Knowledge · Reference

Common Pitfalls

Eight failure modes that quietly burn weeks of testing effort. Worth scanning before every launch and again before declaring a winner.

Peeking and early stopping

Calling a winner before the planned run length inflates your false-positive rate.

The sample-size math assumes one read at the end. Each interim check adds chances to randomly cross the significance line. Teams that peek and stop early routinely ship variants that look great on day five and revert to flat by month two.

Underpowered tests

A flat result on too-small a sample is not evidence of no effect.

If your test lacked the sample size to detect your MDE, a flat outcome means you don't know — not that the change is neutral. Re-running with a tighter MDE or longer duration is usually the right call before retiring the idea.

Engagement ≠ business value

A clickier element that doesn't convert is noise, not a win.

CTR went up but conversion didn't? That's not always a win — sometimes it's a more clickable element that pulls attention without changing purchase behaviour. Pair every mid-funnel metric with the downstream one that actually matters.

Audience overlap

Concurrent tests on the same traffic can contaminate each other.

If another activity is running on overlapping audiences at the same time, lifts can flow between them in either direction. Coordinate with the other activity owner, stagger your runs, or explicitly exclude their audience from yours.

Seasonality and external events

Black Friday, a press cycle, or a launch elsewhere will skew your numbers.

Anything that shifts traffic mix or intent during the run will show up in your metric. Check the calendar before launch, and if something big lands mid-test, document it — you may need to throw the result out or extend.

Forgotten guardrails

A winner that breaks something else isn't necessarily a winner.

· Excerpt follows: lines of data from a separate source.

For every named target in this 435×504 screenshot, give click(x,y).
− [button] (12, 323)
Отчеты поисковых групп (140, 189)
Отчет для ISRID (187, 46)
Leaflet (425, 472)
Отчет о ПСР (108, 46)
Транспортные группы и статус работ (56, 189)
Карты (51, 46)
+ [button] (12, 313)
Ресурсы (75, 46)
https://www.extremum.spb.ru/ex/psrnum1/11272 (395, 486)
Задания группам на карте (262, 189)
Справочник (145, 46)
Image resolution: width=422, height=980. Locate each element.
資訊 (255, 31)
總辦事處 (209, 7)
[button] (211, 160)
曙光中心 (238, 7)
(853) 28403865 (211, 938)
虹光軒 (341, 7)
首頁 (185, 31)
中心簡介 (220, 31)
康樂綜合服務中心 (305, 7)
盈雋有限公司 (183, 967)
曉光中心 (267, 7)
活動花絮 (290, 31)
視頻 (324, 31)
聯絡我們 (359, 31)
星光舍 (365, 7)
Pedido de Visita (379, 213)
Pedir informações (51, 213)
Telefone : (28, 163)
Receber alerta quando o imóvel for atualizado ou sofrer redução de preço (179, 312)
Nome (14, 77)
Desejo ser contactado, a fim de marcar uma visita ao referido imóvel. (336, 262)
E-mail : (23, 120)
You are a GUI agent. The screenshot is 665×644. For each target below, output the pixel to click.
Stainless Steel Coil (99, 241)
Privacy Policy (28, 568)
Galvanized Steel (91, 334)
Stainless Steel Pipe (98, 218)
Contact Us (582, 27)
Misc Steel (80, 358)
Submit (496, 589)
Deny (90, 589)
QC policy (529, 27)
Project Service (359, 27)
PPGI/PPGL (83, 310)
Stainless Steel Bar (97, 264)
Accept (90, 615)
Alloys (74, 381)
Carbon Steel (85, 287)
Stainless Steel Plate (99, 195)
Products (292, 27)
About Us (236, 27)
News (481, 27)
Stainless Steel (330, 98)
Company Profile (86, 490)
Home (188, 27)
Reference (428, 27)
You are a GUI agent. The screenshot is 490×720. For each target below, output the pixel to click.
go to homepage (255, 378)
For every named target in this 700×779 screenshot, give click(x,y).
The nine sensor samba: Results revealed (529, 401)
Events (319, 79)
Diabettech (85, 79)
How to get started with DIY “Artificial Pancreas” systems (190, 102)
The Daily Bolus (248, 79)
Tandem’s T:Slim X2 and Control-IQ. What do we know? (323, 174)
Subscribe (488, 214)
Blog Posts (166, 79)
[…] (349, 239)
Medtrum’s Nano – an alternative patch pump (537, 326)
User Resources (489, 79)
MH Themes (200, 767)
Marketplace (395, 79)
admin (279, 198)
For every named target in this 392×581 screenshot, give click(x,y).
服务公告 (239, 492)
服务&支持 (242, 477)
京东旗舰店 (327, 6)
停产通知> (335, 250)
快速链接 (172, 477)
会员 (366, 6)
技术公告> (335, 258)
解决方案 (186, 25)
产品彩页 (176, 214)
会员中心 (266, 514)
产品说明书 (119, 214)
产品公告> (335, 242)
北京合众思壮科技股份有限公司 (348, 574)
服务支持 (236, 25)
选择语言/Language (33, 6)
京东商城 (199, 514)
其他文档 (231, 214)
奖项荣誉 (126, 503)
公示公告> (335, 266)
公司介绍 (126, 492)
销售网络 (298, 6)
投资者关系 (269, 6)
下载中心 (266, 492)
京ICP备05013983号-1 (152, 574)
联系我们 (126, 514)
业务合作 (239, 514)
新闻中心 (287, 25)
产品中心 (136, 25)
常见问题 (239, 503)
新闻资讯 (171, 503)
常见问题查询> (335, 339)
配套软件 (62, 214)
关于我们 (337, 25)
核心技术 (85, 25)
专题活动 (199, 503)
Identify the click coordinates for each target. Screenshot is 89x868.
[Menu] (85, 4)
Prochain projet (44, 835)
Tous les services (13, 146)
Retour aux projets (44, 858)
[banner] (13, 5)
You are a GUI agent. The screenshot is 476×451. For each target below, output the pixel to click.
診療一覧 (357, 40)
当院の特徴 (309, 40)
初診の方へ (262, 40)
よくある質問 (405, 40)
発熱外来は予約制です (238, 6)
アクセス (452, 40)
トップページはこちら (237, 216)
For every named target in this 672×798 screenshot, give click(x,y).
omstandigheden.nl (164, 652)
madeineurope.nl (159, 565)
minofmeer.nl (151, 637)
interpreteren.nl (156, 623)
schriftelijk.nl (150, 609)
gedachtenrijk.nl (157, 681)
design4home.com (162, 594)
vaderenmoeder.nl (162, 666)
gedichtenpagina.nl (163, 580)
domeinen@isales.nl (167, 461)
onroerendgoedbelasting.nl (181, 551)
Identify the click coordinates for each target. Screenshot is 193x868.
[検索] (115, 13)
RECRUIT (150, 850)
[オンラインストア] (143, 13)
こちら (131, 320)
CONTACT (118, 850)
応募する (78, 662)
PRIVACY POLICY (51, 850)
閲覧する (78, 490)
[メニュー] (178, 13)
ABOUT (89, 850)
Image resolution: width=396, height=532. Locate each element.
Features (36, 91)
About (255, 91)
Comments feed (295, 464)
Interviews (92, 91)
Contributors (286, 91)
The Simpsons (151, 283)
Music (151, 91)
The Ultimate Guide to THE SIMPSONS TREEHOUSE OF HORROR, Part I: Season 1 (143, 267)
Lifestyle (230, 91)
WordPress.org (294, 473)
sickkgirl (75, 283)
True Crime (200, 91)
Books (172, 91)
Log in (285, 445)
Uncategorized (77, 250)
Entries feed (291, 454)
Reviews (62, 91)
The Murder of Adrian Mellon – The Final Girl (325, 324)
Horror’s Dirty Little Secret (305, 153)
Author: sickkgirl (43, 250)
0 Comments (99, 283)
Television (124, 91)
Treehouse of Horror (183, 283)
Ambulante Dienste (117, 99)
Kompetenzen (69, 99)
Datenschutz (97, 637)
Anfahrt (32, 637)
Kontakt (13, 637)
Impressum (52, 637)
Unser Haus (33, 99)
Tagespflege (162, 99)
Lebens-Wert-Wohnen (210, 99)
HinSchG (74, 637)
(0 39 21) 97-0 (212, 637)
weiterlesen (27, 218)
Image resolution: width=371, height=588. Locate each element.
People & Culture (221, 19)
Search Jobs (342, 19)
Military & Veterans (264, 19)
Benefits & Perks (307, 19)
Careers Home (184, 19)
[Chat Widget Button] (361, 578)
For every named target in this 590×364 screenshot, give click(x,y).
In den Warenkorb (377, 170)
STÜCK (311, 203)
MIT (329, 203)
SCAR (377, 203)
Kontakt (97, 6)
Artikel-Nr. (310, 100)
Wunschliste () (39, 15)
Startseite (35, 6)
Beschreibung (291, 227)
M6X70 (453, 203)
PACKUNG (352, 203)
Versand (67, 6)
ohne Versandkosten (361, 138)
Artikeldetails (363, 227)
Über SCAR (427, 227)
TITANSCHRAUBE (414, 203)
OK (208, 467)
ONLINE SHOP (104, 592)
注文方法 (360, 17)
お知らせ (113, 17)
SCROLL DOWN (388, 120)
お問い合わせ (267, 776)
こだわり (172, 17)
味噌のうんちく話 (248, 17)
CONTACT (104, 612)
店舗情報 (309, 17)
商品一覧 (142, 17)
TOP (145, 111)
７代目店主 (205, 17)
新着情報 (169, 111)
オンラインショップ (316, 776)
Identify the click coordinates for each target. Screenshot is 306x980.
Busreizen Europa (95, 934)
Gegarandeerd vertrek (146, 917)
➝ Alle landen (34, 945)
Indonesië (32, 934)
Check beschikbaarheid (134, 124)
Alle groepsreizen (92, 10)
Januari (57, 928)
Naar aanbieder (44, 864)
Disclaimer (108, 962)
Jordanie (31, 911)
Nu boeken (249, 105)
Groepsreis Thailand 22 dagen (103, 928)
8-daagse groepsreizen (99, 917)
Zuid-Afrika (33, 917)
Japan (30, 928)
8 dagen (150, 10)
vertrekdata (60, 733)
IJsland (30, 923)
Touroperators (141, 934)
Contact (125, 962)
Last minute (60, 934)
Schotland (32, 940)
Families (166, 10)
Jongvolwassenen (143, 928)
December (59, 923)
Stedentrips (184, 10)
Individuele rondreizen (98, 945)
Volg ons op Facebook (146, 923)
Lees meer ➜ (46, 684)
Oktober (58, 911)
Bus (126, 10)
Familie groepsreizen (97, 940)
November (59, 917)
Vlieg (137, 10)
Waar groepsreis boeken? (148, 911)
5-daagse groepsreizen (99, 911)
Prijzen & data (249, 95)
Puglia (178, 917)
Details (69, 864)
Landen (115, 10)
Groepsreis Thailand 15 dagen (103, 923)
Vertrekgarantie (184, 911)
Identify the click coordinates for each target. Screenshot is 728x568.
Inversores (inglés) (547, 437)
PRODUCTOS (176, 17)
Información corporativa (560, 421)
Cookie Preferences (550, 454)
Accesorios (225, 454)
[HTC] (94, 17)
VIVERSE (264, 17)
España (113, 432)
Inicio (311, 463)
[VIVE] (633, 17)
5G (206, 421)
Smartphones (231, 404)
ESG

A variant that lifts conversion but also bumps page-load time, error rate, or support tickets isn't a clean win. Decide what you wouldn't ship even for a lift — latency, accessibility regressions, downstream churn — and watch those metrics alongside the primary.

Heavy DOM manipulation

VEC activities on fragile markup break silently — and your control gets corrupted.

Pages with frequent layout changes, dynamic IDs, or heavy SPA rerenders will eventually invalidate your VEC selectors. The variant stops applying, or worse, applies inconsistently, and you don't notice until results look weird. Lean toward form-based composer or custom code on high-risk pages.

Skipping compliance review

Retrofitting compliance after launch creates rework — sometimes a lot of it.

Regulated industries — financial services, health, super, telco — often need legal or compliance sign-off on disclaimers, consent language, or contact-frequency rules before a variant goes live. Pulling it in at the design stage costs minutes; pulling it in after launch can cost a re-run.